The human C3b receptor (C3bR) is a glycoprotein that exists in two allotypic forms having Mr values of approximately 250,000 (F) and 260,000 (S). The number of receptors present on erythrocytes varies by eightfold among normal individuals and is genetically regulated by two codominant alleles that are distinct from the alleles determining the structural polymorphism. C5a and C5ades Arg induce rapid increases in the number of receptors expressed by neutrophils in vitro, and probably account for the increased receptor expression on neutrophils in patients undergoing hemodialysis.
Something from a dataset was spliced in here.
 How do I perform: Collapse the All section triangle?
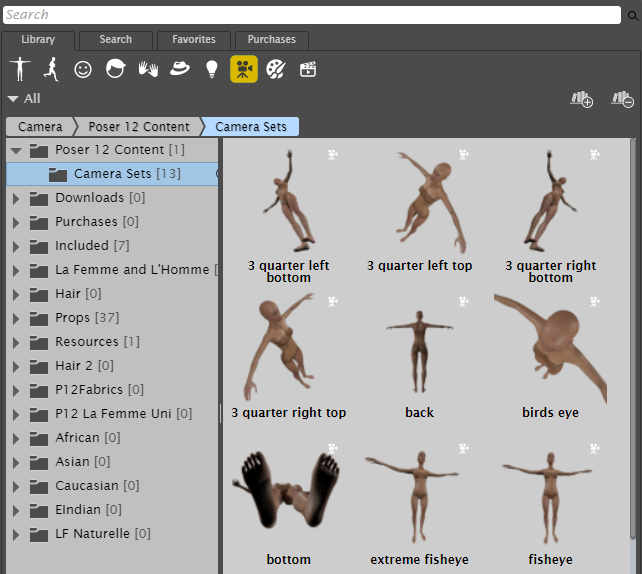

Cytoskeletal association of the C3bR on monocytes and neutrophils is suggested by experiments demonstrating receptor-mediated phagocytosis and adsorptive endocytosis through coated pits, and by the reciprocal coredistribution of cross-linked C3b and Fc receptors and the detergent insolubility of cross-linked C3bR. The factor H-like cofactor activity of the C3bR promotes the cleavage of bound C3b to iC3b, C3c, and C3d,g, which may enhance the clearance of circulating immune complexes and the generation of ligands for CR2 and CR3. The inherited partial deficiency of the erythrocyte C3bR in patients with systemic lupus erythematosus and the absence of glomerular C3bR in these patients with proliferative glomerulonephritis may contribute to systemic and organ-specific abnormalities in the clearance of immune complexes in this disease.